4 Jonatan zdjął płaszcz, który miał na sobie, i oddał go Dawidowi, jak i resztę swojego stroju
2 - aż do swego miecza, łuku i pasa.
Saul zazdrości Dawidowi
5 A Dawid wyprawiał się i wiodło mu się dobrze, dokądkolwiek go Saul posyłał. Saul więc ustanowił go dowódcą wojska. [Dawid] był lubiany nie tylko przez cały naród, ale też przez dworzan Saula.
6 Gdy przybyli oni
3 i wracał Dawid po zabiciu Filistyna, kobiety ze wszystkich miast wyszły ze śpiewem i tańcami naprzeciw króla Saula, przy wtórze bębnów, okrzyków i cymbałów.
7 I zaśpiewały kobiety wśród grania i tańców:
«Pobił Saul tysiące,
a Dawid dziesiątki tysięcy».
8 A Saul bardzo się rozgniewał, bo nie podobały mu się te słowa. Mówił: «Dawidowi przyznały dziesiątki tysięcy, a mnie tylko tysiące. Brak mu tylko królowania».
9 I od tego dnia patrzył Saul na Dawida zazdrosnym okiem.
10 A oto nazajutrz duch, zesłany przez Boga, opanował Saula, który popadł w szał wewnątrz swojego domu. Dawid tymczasem grał na cytrze, tak jak każdego dnia. Saul trzymał w ręku dzidę.
11 I rzucił Saul dzidą, bo myślał: «Przybiję Dawida do ściany». Lecz Dawid dwukrotnie tego uniknął.
12 Saul bardzo się bał Dawida: bo Pan był z nim, a od Saula odstąpił.
13 I dlatego Saul odsunął go od siebie, a ustanowił wodzem nad tysiącem żołnierzy: i tak odbywał wyprawy na oczach ludu.
14 Dawid we wszystkich przedsięwzięciach miał powodzenie: Pan był z nim.
15 Saul widząc, że mu się dobrze powodzi, drżał przed nim.
16 Przeciwnie, cały Izrael i Juda miłowali Dawida, wyprawiał się bowiem i powracał na ich oczach.
Związek małżeński Dawida z córką królewską
17 Saul rzekł do Dawida: «Oto najstarsza moja córka, Merab. Oddam ci ją za żonę, ale bądź dla mnie dzielnym wojownikiem i prowadź walki Pańskie». Saul bowiem mówił sobie: «Jeżeli ja go nie dosięgnąłem, niech go dosięgnie ręka Filistynów».

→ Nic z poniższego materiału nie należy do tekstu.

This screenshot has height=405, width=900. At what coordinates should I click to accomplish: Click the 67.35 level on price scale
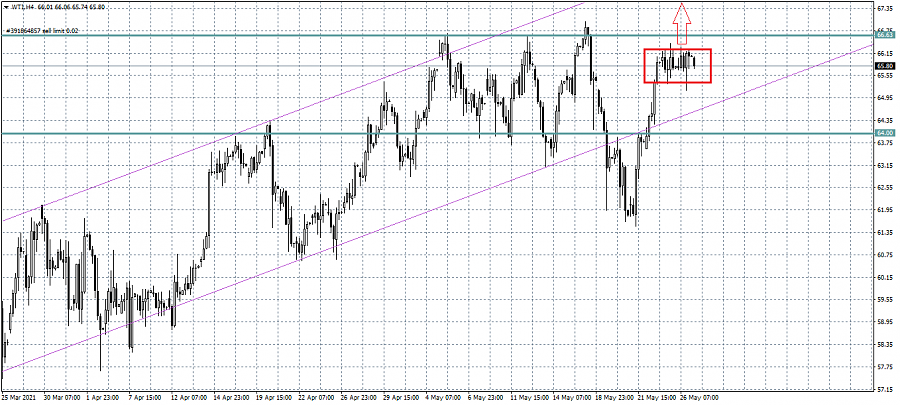[x=884, y=8]
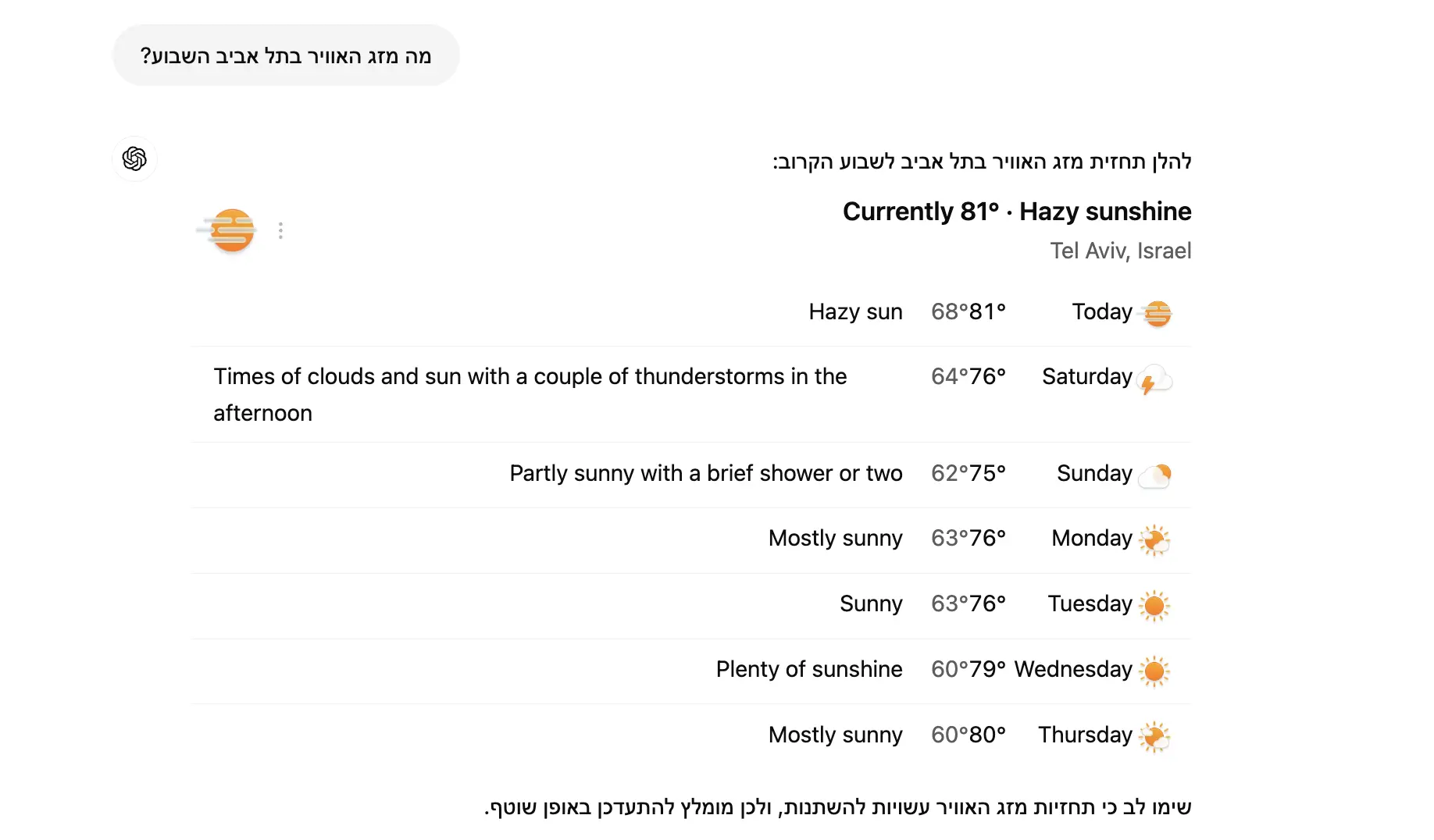Click Sunday's partly sunny icon
This screenshot has height=840, width=1434.
pos(1155,475)
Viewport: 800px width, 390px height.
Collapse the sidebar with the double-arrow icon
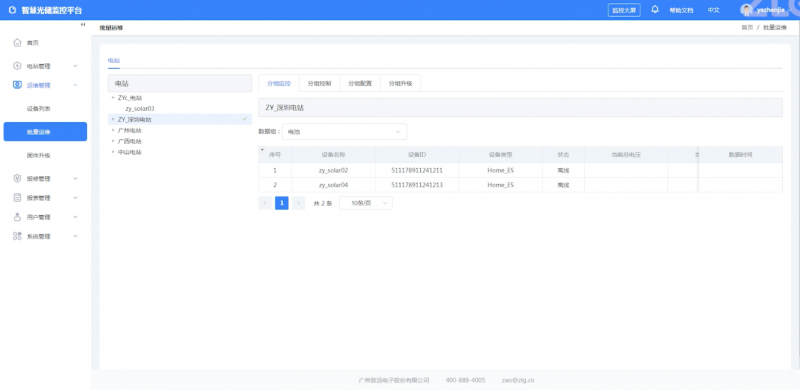[x=83, y=25]
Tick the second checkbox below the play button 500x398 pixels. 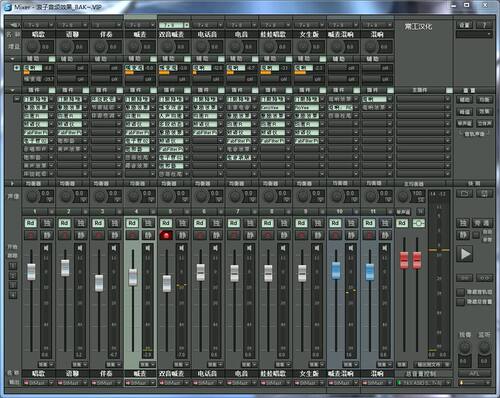coord(460,302)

18 Dawid odpowiedział na to Saulowi: «Kimże ja jestem i czym jest ród mego ojca w Izraelu, abym mógł być zięciem królewskim?»
19 Gdy jednak zbliżała się chwila oddania Merab, córki Saula, Dawidowi, oddano ją za żonę Adrielowi z Mecholi.
20 Ale Mikal, córka Saula, pokochała Dawida. Doniesiono o tym Saulowi. Sprawa ta wydała mu się dobrą.
21 Saul bowiem mówił sobie: «Oddam mu ją, aby była dla niego sidłem: niech będzie nad nim ręka Filistynów». Oświadczył więc Saul Dawidowi po raz drugi: «Dziś możesz się stać moim zięciem».
22 Sługom zaś Saul polecił: «Porozmawiajcie potajemnie z Dawidem i donieście mu: Król jest dla ciebie życzliwy, słudzy jego cię kochają. Zostań więc zięciem króla!»
23 Słudzy powtórzyli Dawidowi słowa Saula, on zaś odrzekł: «Czy wam wydaje się rzeczą błahą być zięciem króla?» Ja jestem przecież człowiekiem biednym i mało znaczącym.
24 I słudzy zawiadomili Saula, mówiąc: «Tak się wyraził Dawid».
25 Saul odrzekł: «Powiedzcie Dawidowi, że król nie żąda innej zapłaty, jak stu napletków Filistynów, aby pomścić się na wrogach królewskich». Saul liczył na to, że Dawid dostanie się w ręce Filistynów.
26 Gdy słudzy zawiadomili o tym Dawida, wydało mu się dobrym to, że może zostać zięciem króla. Zanim upłynęły wyznaczone dni,
27 powstał Dawid i wyruszył ze swym wojskiem, i zabił dwustu mężczyzn spośród Filistynów. Dawid przyniósł z nich potem napletki w dokładnej liczbie królowi, aby stać się zięciem króla. Wtedy Saul oddał mu córkę swą Mikal za żonę.
28 Przekonał się też Saul naocznie, że Pan jest z Dawidem. Mikal, córka Saula, kochała go.
29 Coraz bardziej zatem obawiał się Saul Dawida i stał się jego wrogiem na zawsze.
30 Wodzowie filistyńscy robili wypady. Za każdym ich wypadem Dawid odnosił większe zwycięstwa niż wszyscy słudzy Saula. Imię jego stawało się coraz sławniejsze.